In Narendra Modi's case the obstacles are rather different. The Gujarat chief minister is hardly famous for self-doubt. Successive electoral victories, the support of many corporate chieftains fawning over him and the organised cheering of online storm-troopers may well have convinced Modi of his own invincibility. Recent victories - like the forced ouster of RSS bête noire Sanjay Joshi - have underscored the fearful, if sometimes reluctant, backing he gets within his own party. The circumstances in which the patch-up between Modi and BJP president Nitin Gadkari took place reveal the party's absolute dependency on him, even if several second generation leaders privately balk at what they call his arrogance. Yet, ironically, the very thing that makes Modi so strong - his influence as a powerful regional leader - will also ensure that other satraps like him could successfully block his ascendancy on the stairway to New Delhi. The frontal assault on him by Bihar chief minister Nitish Kumar - who wants a "secular face" to lead the campaign in 2014 - is evidence that Modi's instinctive unilateralism may make him the Master of Gujarat, but outside of the state no other strong politician will be ready to play Minion. The inability to be a consensus-builder and the unwillingness to display compassion and regret for the 2002 riots will mean that Modi's fiefdom can't grow into an Empire.
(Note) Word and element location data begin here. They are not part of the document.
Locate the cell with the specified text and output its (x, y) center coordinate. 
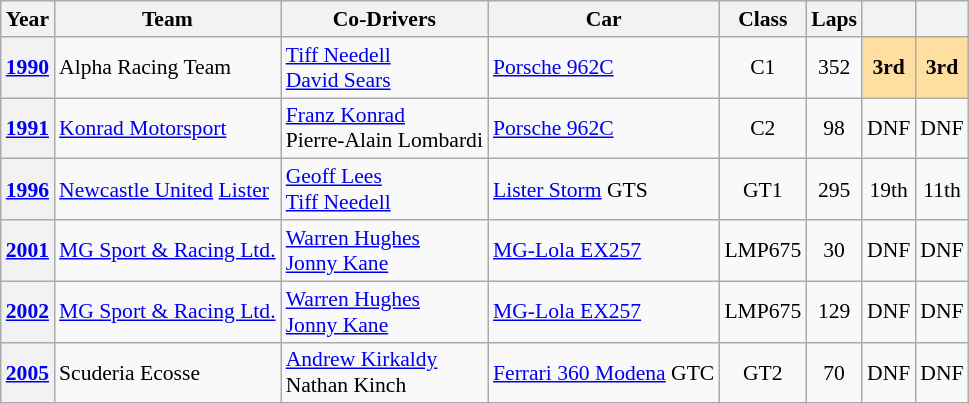
2005 (28, 372)
Car (604, 19)
2002 (28, 312)
30 (834, 250)
Lister Storm GTS (604, 190)
11th (942, 190)
352 (834, 68)
70 (834, 372)
2001 (28, 250)
Team (168, 19)
98 (834, 128)
Andrew Kirkaldy Nathan Kinch (384, 372)
C1 (762, 68)
C2 (762, 128)
295 (834, 190)
Franz Konrad Pierre-Alain Lombardi (384, 128)
GT2 (762, 372)
129 (834, 312)
Class (762, 19)
Ferrari 360 Modena GTC (604, 372)
19th (888, 190)
GT1 (762, 190)
1990 (28, 68)
1991 (28, 128)
Co-Drivers (384, 19)
Tiff Needell David Sears (384, 68)
Scuderia Ecosse (168, 372)
1996 (28, 190)
Geoff Lees Tiff Needell (384, 190)
Laps (834, 19)
Alpha Racing Team (168, 68)
Konrad Motorsport (168, 128)
Newcastle United Lister (168, 190)
Year (28, 19)
Capture the cell that displays the provided text and extract its (X, Y) central coordinate. 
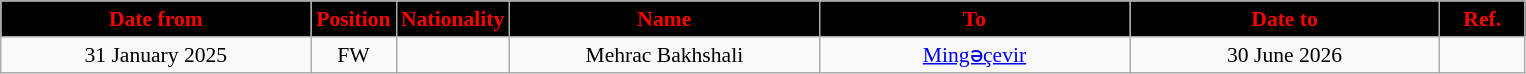
Date to (1285, 19)
Mehrac Bakhshali (664, 55)
To (974, 19)
31 January 2025 (156, 55)
Mingəçevir (974, 55)
30 June 2026 (1285, 55)
Nationality (452, 19)
FW (354, 55)
Date from (156, 19)
Name (664, 19)
Position (354, 19)
Ref. (1482, 19)
Return the (X, Y) coordinate for the center point of the cell that contains the specified text.  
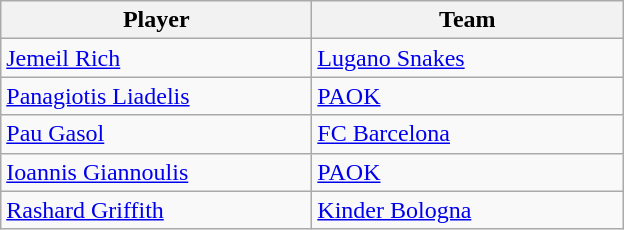
Jemeil Rich (156, 58)
Player (156, 20)
Ioannis Giannoulis (156, 172)
Lugano Snakes (468, 58)
Pau Gasol (156, 134)
Rashard Griffith (156, 210)
FC Barcelona (468, 134)
Team (468, 20)
Kinder Bologna (468, 210)
Panagiotis Liadelis (156, 96)
Pinpoint the cell where the given text exists, returning its [x, y] midpoint coordinate. 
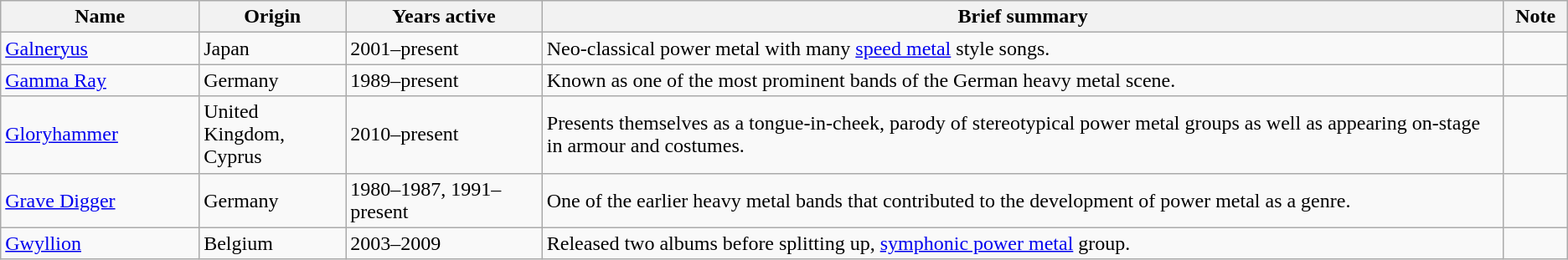
Presents themselves as a tongue-in-cheek, parody of stereotypical power metal groups as well as appearing on-stage in armour and costumes. [1023, 135]
Gwyllion [101, 244]
Origin [273, 17]
2001–present [444, 49]
1989–present [444, 80]
Known as one of the most prominent bands of the German heavy metal scene. [1023, 80]
Japan [273, 49]
Neo-classical power metal with many speed metal style songs. [1023, 49]
Grave Digger [101, 201]
2003–2009 [444, 244]
Name [101, 17]
Gloryhammer [101, 135]
2010–present [444, 135]
Belgium [273, 244]
One of the earlier heavy metal bands that contributed to the development of power metal as a genre. [1023, 201]
United Kingdom, Cyprus [273, 135]
Gamma Ray [101, 80]
Note [1535, 17]
Brief summary [1023, 17]
1980–1987, 1991–present [444, 201]
Released two albums before splitting up, symphonic power metal group. [1023, 244]
Galneryus [101, 49]
Years active [444, 17]
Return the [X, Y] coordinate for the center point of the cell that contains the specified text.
The BJP-led NDA governs nine states in India today, but in this Club of provincial leaders it is yet to find a First among Equals. The Congress knows who its leader is - but that doesn't increase the chances of success. Truth is - both national parties are in crisis mode. A fractured polity, a cynical electorate and a failure to inspire or generate Hope has made the Pan-Indian leader a near-extinct species. Jawaharlal Nehru, Indira Gandhi, Rajiv Gandhi, Atal Bihari Vajpayee - were all examples of individuals who could bring a country together. Vajpayee was perhaps the last such Pan-Indian personality in contemporary politics, which explains why after years of being out of the public eye, he still does so well in all polls on prime ministerial favourites.
In other words, even if 2014 were to see a direct contest between Narendra Modi and Rahul Gandhi - which is extremely unlikely - personalities no longer have the charisma or depth to define the heft of national politics. In the absence of a galvanising force around which a new idiom of politics can be written, 2014 will commemorate the Age of the Chief Minister - making the business of finding a prime minister an extremely complicated one. Just this week, Sharad Pawar has reminded the Congress that nine members of Parliament are enough to send an elected government into a tizzy. Unless there is a cataclysmic event or a new star that emerges on the firmament it is the states that will run New Delhi.